# [Instruction 1]
Please reproduce a passage from the blog post below about Mrs Smith in Manhattan word for word, beginning at the words "We climb onto" and stopping after the words "on their SLRs.".

# [Text segment]
╔══

Monday, 5 October 2009

Mrs Smith takes Manhattan

There is no minimum qualification period for becoming a New Yorker.

As soon as you land at JFK you're in. In a city of great democracy all comers are welcome-the only conditions are a few dollars in your pocket and lots of attitude.

This week my mother arrives and has the latter down to a tee. It starts in the back of the cab when we arrive at the apartment.

''How much?''
"2o percent Mother."
"What for? I am paying him 50 dollars already!" The cab driver is rolling his eyes in the rear view mirror. Brits moaning about tips, nothing new I imagine.
"Mum, you gotta tip 20 percent, that's the standard."
''Ten dollars? You want me to give him ten dollars?" she protests incredulously "That's 20 percent!''
"Yes mother. I know, I just said that."
''Bloody ridiculous!" she huffs and hands me a wad of notes, ''There's $56 and that's all he's getting!"

The teenager and I laugh loudly and haul her suitcases out of the cab while she waits impatiently on the steps of the apartment. God we've missed her. Lots.

The next day Mum is tackling New York via the subway, armed with a laminated map and 66 years of finely honed navigation skills. Halfway through the day she has already declared me 'crap at the subways'. She also informs me my Blackberry GPS is 'bloody shit'.

We climb onto a packed commuter train later and a young boy, maybe ten or so, is sitting down reading Harry Potter with his bag sat beside him on the only spare seat. Mum picks it up and plonks it on his lap and sits herself down. He is agog but she ignores his looks of disbelief.

This might be New York, but they need to move over for Mrs Smith.

On October 19th at 1 p.m. The American I get married at the Ladies Pavilion in Central Park. The gloomy cold has turned to bright sunshine and warmth for the first time in over a week and the park is movie set pretty, dappled with Autumn golds. We say our 'I dos' with New York at our feet, led by a nautical captain we found on the Internet 48 hours previously. Tourists mill around snapping pictures on their SLRs.

Afterwards we take our own pics and while my back is turned Mum sprinkles some of Dad's ashes among the rose petal confetti.

╚══

# [Instruction 2]
Quote the lines of the listing below that begin at the line containing "I will pos(437,86)." and stop after the line containing "pyautogui.click(x=269, y=322)", both ends included.

# [Supplied material]
╔══

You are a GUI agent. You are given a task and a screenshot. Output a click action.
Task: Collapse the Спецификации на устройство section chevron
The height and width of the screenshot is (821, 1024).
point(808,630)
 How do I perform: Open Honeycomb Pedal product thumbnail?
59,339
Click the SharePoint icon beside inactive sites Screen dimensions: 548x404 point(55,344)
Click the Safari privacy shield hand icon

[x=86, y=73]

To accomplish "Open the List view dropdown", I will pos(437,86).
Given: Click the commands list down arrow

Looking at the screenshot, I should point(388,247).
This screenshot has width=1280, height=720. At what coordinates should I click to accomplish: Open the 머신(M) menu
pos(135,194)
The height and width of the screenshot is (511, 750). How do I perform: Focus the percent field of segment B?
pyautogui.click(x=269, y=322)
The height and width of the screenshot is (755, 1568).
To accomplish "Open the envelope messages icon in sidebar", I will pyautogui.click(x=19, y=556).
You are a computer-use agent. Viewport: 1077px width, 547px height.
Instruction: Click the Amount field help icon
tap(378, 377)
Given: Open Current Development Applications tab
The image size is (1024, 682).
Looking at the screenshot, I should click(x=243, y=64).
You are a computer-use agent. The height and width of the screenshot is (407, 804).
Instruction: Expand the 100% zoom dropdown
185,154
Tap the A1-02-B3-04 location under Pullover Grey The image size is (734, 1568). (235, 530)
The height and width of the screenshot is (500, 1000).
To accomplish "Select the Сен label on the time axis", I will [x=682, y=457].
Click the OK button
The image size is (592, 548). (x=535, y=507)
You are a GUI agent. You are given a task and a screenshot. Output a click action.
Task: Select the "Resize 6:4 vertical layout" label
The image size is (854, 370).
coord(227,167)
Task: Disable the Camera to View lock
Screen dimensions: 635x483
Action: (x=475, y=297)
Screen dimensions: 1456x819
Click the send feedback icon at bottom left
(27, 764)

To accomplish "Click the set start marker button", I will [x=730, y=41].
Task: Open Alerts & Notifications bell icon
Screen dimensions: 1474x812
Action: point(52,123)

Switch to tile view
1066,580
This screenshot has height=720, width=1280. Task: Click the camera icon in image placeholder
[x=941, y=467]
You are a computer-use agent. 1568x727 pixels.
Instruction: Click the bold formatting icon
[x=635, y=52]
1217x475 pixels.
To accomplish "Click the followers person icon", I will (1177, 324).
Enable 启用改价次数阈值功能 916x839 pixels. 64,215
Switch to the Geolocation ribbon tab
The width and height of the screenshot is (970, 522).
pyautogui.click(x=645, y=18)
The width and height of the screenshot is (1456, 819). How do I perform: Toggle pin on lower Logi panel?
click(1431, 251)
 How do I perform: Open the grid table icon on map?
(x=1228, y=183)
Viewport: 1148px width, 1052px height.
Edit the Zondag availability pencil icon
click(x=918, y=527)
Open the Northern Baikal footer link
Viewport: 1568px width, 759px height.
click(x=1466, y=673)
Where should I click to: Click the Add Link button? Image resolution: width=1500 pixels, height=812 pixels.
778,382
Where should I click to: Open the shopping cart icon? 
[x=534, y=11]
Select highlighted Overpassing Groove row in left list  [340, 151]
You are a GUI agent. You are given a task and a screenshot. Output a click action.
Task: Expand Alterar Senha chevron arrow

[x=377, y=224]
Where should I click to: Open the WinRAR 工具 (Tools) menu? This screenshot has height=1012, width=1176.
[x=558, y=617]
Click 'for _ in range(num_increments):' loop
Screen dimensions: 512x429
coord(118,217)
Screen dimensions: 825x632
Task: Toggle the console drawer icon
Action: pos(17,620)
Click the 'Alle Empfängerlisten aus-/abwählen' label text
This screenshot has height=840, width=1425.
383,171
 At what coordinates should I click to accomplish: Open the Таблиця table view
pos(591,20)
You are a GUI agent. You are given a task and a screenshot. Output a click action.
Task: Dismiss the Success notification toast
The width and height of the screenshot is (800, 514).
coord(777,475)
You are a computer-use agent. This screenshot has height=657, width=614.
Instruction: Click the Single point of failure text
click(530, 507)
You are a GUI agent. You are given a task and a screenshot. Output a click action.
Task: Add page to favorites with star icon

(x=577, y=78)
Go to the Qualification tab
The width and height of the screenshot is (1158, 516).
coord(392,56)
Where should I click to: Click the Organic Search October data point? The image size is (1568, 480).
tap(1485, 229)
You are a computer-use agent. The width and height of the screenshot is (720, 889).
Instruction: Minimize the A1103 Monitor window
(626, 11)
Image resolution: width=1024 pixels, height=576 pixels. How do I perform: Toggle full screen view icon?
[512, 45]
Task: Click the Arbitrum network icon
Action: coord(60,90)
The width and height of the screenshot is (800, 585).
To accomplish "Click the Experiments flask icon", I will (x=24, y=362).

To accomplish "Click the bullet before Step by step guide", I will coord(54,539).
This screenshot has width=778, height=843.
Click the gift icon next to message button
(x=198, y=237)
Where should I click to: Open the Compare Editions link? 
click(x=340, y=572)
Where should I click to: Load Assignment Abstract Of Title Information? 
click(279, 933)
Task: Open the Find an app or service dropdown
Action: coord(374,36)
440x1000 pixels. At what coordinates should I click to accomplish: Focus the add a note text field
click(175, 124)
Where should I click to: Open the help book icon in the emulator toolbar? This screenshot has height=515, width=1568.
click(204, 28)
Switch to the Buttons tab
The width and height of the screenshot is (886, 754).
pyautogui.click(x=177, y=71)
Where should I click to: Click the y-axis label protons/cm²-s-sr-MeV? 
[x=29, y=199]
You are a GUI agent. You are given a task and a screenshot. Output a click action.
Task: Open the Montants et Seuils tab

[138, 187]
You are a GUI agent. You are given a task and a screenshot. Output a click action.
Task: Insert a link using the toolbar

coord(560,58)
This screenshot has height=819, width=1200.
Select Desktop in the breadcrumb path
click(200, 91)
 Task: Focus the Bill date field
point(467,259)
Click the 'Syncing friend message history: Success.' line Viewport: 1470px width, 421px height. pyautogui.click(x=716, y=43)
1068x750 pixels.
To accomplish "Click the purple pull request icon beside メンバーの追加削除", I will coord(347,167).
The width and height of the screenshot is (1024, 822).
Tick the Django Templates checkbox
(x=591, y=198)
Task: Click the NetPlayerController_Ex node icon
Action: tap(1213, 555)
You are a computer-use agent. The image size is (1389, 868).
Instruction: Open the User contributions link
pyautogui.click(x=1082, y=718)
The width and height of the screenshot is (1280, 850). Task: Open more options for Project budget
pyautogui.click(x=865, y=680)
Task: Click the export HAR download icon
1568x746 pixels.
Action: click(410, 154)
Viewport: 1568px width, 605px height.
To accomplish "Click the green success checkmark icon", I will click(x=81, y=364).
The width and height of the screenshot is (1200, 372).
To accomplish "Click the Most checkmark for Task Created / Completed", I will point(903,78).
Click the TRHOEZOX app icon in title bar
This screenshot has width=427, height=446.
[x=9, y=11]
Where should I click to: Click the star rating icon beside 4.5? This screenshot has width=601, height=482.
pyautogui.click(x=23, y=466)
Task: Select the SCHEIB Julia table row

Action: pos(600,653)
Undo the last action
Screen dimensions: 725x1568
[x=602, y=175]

╚══

# [Exercise solution 1]
We climb onto a packed commuter train later and a young boy, maybe ten or so, is sitting down reading Harry Potter with his bag sat beside him on the only spare seat. Mum picks it up and plonks it on his lap and sits herself down. He is agog but she ignores his looks of disbelief.

This might be New York, but they need to move over for Mrs Smith.

On October 19th at 1 p.m. The American I get married at the Ladies Pavilion in Central Park. The gloomy cold has turned to bright sunshine and warmth for the first time in over a week and the park is movie set pretty, dappled with Autumn golds. We say our 'I dos' with New York at our feet, led by a nautical captain we found on the Internet 48 hours previously. Tourists mill around snapping pictures on their SLRs.

# [Exercise solution 2]
To accomplish "Open the List view dropdown", I will pos(437,86).
Given: Click the commands list down arrow

Looking at the screenshot, I should point(388,247).
This screenshot has width=1280, height=720. At what coordinates should I click to accomplish: Open the 머신(M) menu
pos(135,194)
The height and width of the screenshot is (511, 750). How do I perform: Focus the percent field of segment B?
pyautogui.click(x=269, y=322)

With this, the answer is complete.